A museum is an institution that stores and protects artifacts of significant scientific, artistic, or historical value. Typically, museums have permanent or temporary exhibits that are open to the public. Large, well-known museums can be found in cities all over the world, while smaller museums can be found in smaller cities and towns.

Museums have a long history, including the famous Alexandria Museum, built in Ptolemaic Egypt. In the West, museums began as private collections of art by very wealthy individuals, families, and institutions. However, with the advancement of technology, the digitization of information and the ability to store digital information has transformed museum exhibits into high-resolution virtual exhibits that can be accessed online.

The forerunner of the modern museum collection was the cabinet of curiosities or "wunderkammer" (room of wonders), privately collected by wealthy collectors. Curiosity cabinets first appeared in the 16th century and survived into the 19th century. The "cabinet of curiosities" was a collection of oddities that could not be considered in modern classifications. The objects collected include physical fragments of natural history, archaeological artifacts, cabinet paintings, and antiques.

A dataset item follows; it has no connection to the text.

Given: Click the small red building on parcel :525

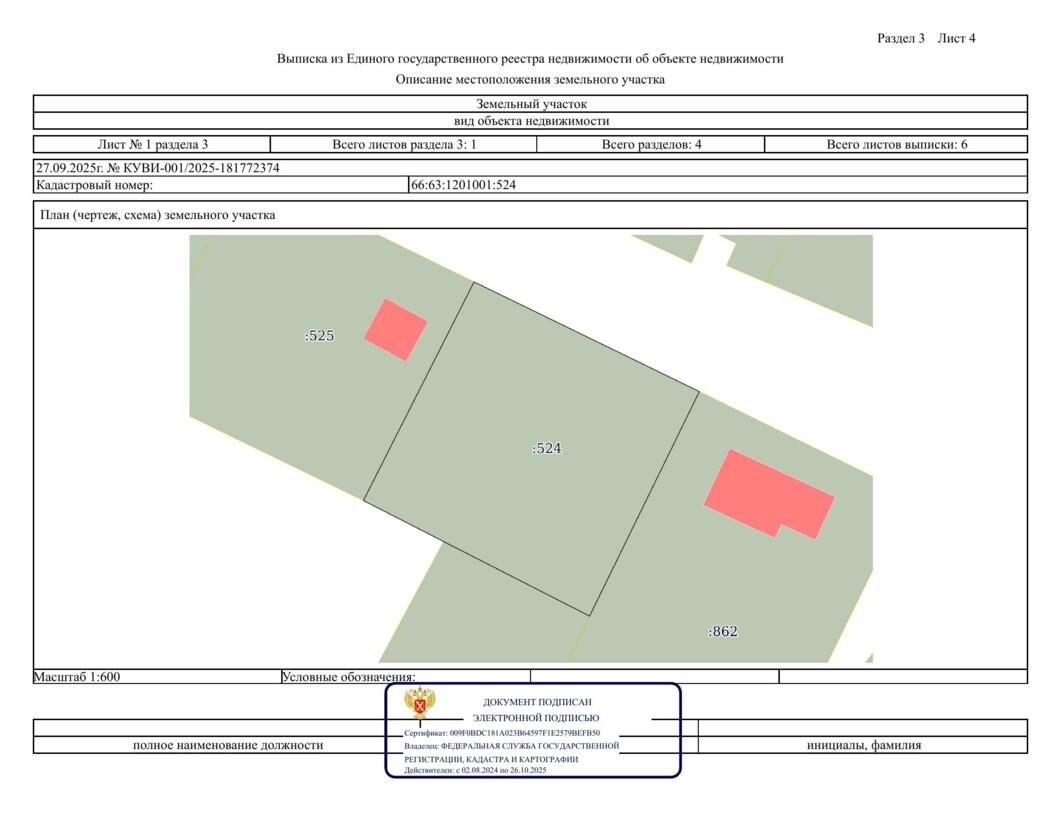Looking at the screenshot, I should (x=395, y=329).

Archduke Ferdinand II of Austria had a "cabinet of curiosities" that consisted mainly of paintings depicting deformed people. This collection can still be seen today in the "Room of Art and Curiosities" at Ambras Castle in Austria. Unusual items such as seashells, stuffed mammals, old maps, triple picture frames, and ancient objects were also collected and stored in the various curiosity cabinets.

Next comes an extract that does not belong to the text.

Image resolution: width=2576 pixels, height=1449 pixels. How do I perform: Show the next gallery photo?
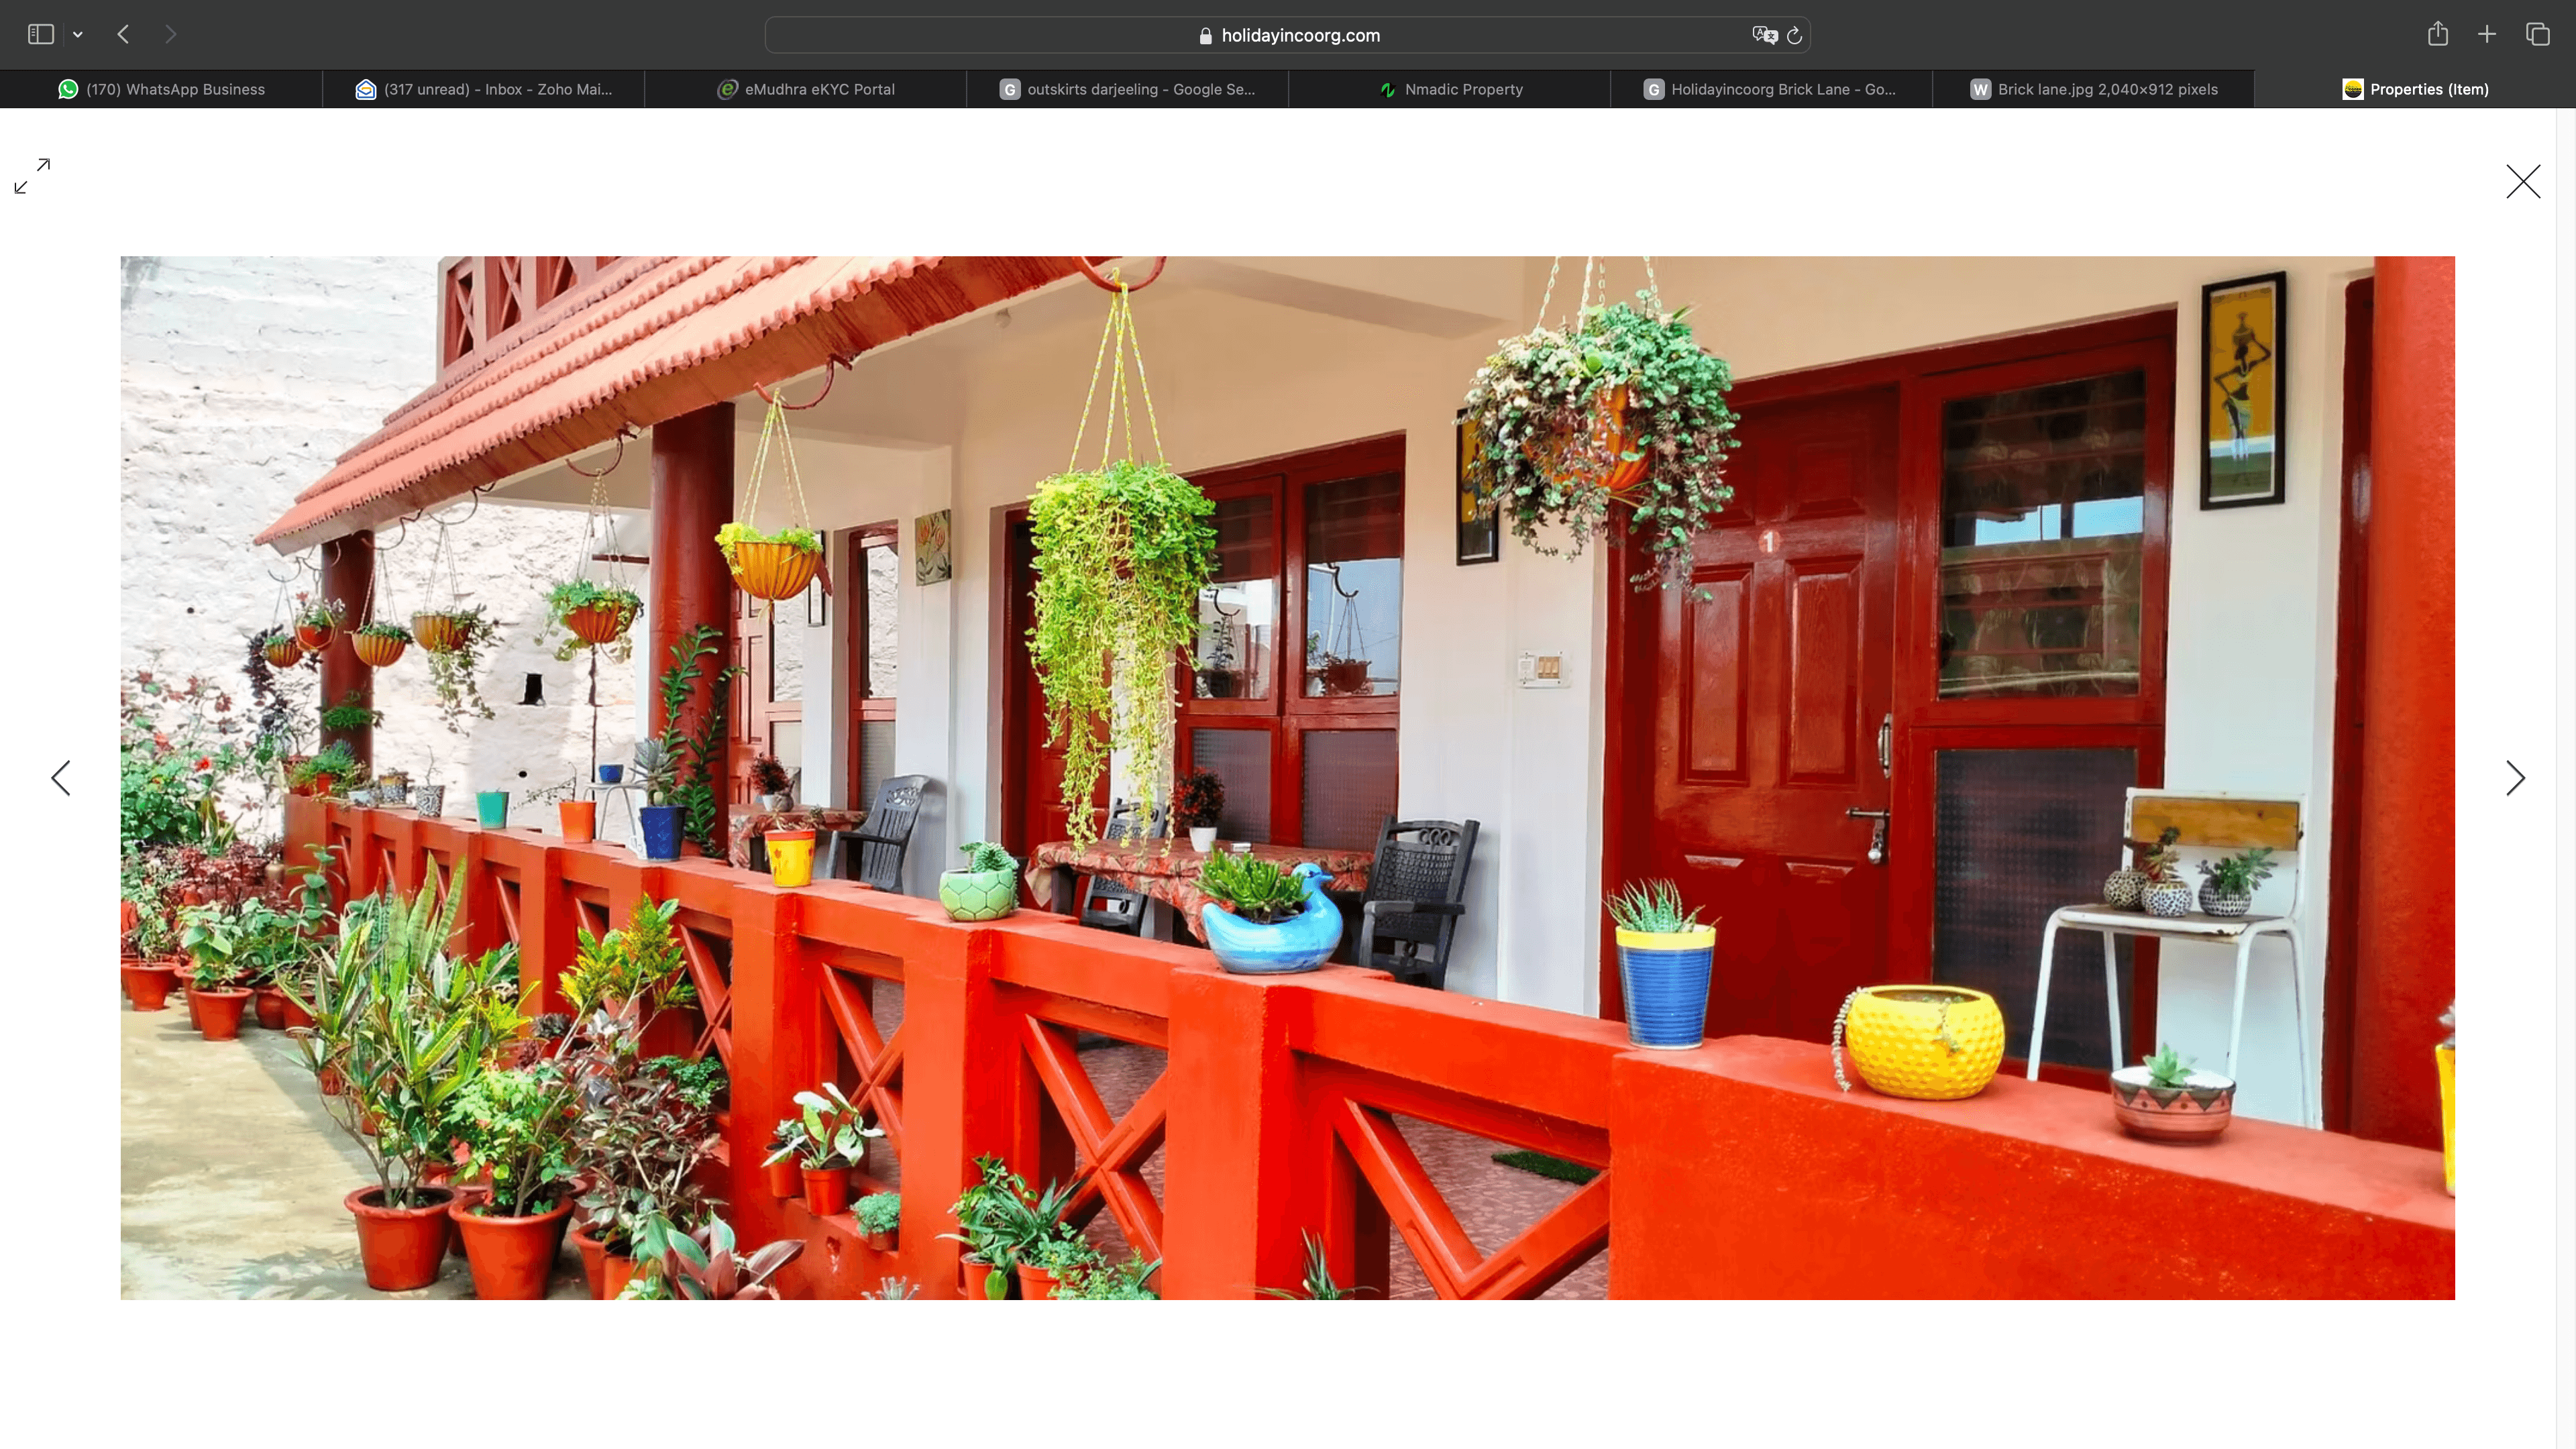pyautogui.click(x=2515, y=778)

It was not until the Age of Enlightenment that museums as bastions of public culture came into existence. The Vatican City in Rome was the first to open two public museums, the Capitol Museum and the Vatican Museums. Museums for the purpose of collecting and exhibiting works of art became an indispensable facility in major cities. The museums store and protect paintings, illustrations, sculptures, drawings, metalwork, furniture, sister frames, and new media art.

The Ashmolean Museum of Art in Oxford, opened on May 24, 1683, is the world's first university art museum. the Ashmolean Museum of Art in Oxford, opened on May 24, 1683, was built as a museum of curiosities for the statesman Elias Ashmole. Ashmole was an antiquities dealer who collected curiosities such as three picture frames, curious works of art, and geological fragments.